If $A$ is idempotent (defined by $AA=A$) then the eigenvalues of $A$ are $0$ or $1$.
Proof: $$Ax = \lambda x$$ $$\Rightarrow Ax = AAx = \lambda Ax = \lambda^{2}x.$$
Then in the lecture notes, it says that the above implies that $\lambda^{2} = \lambda$ which implies $\lambda = 0$ or $\lambda = 1$.
I don't quite follow how it is deduced that $\lambda^{2} = \lambda$ from the above calculations.
On
Because at the beginning you have $Ax$ which is equal to $\lambda x $ because x is an eigenvector.
On
By definition eigenvector is vector, which $\neq 0$: $Av = \lambda v $
So, we have: $\lambda^2v=\lambda v = > (\lambda^2 - \lambda)v = 0$.

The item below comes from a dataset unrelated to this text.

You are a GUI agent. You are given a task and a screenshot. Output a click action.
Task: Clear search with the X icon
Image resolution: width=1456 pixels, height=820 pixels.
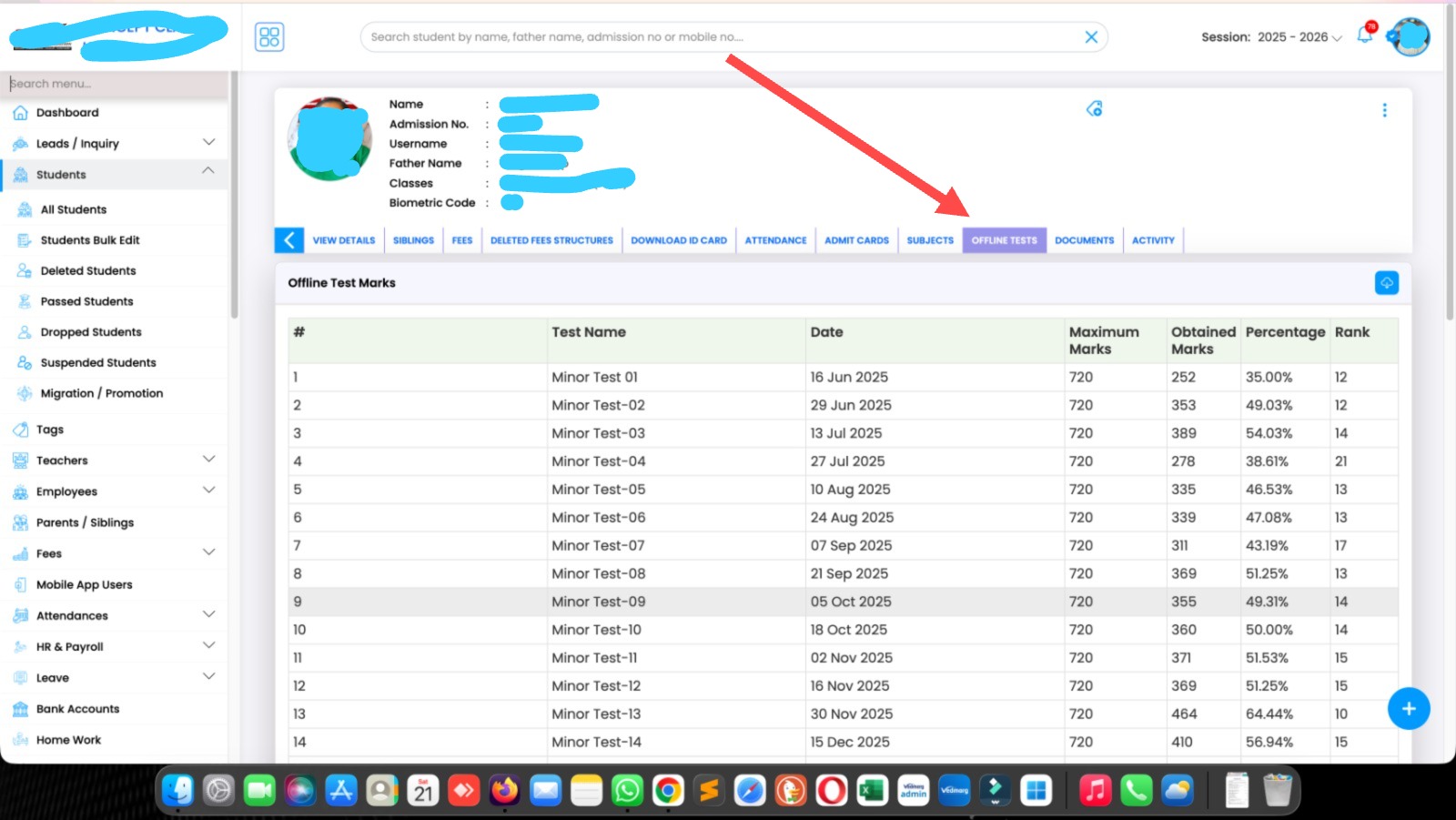coord(1091,37)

For non zero $v_i$ you have (over field of C you don't have divisors of zero.)
$\lambda^2-\lambda = \lambda(\lambda - 1) = 0 $. And that's why only $\lambda = 0$ or $\lambda = 1$. And eigenvector $\neq 0$
In addition to my comment, let me suggest another proof that leads to a slightly larger insight.
For any matrix $M$, and $k \ge 1$, if $x$ is an eigenvector for $\lambda$ then $$ M^k x = \lambda^k x. $$
The proof is just induction, so I won't write it out.
Now start from $A^2 = A$. Rewrite this as $$ A^2 - A = 0 $$ and then let $x$ be an eigenvector for $\lambda$, an eigenvalue of $A$. We then get \begin{align} (A^2 - A)x &= 0 \\ A^2x - Ax &= 0 \\ \lambda^2x - \lambda x &= 0 & \text{by applying the lemma}\\ (\lambda^2 - \lambda) x &= 0 \\ \lambda^2 - \lambda &= 0 & \text{because $x$ is nonzero}\\ \end{align}
Now the polynomial that $A$ satisfied --- $A^2 - A = 0$ --- was nothing special. Suppose instead that we knew that $A^3 - 3A^2 - A + I = 0$. We can write this as $p(A)$, where $p(x) = x^3 - 3x^2 - x + 1$. By exactly the same kind of argument, we'd find that if $\lambda$ was an eigenvalue for $A$, then $p(\lambda) = 0$.
Summary: if a matrix $A$ satisfies $p(A) = 0$ for some polynomial $p$, then for any eignevalue $\lambda$ of $A$, we also have $p(\lambda) = 0$.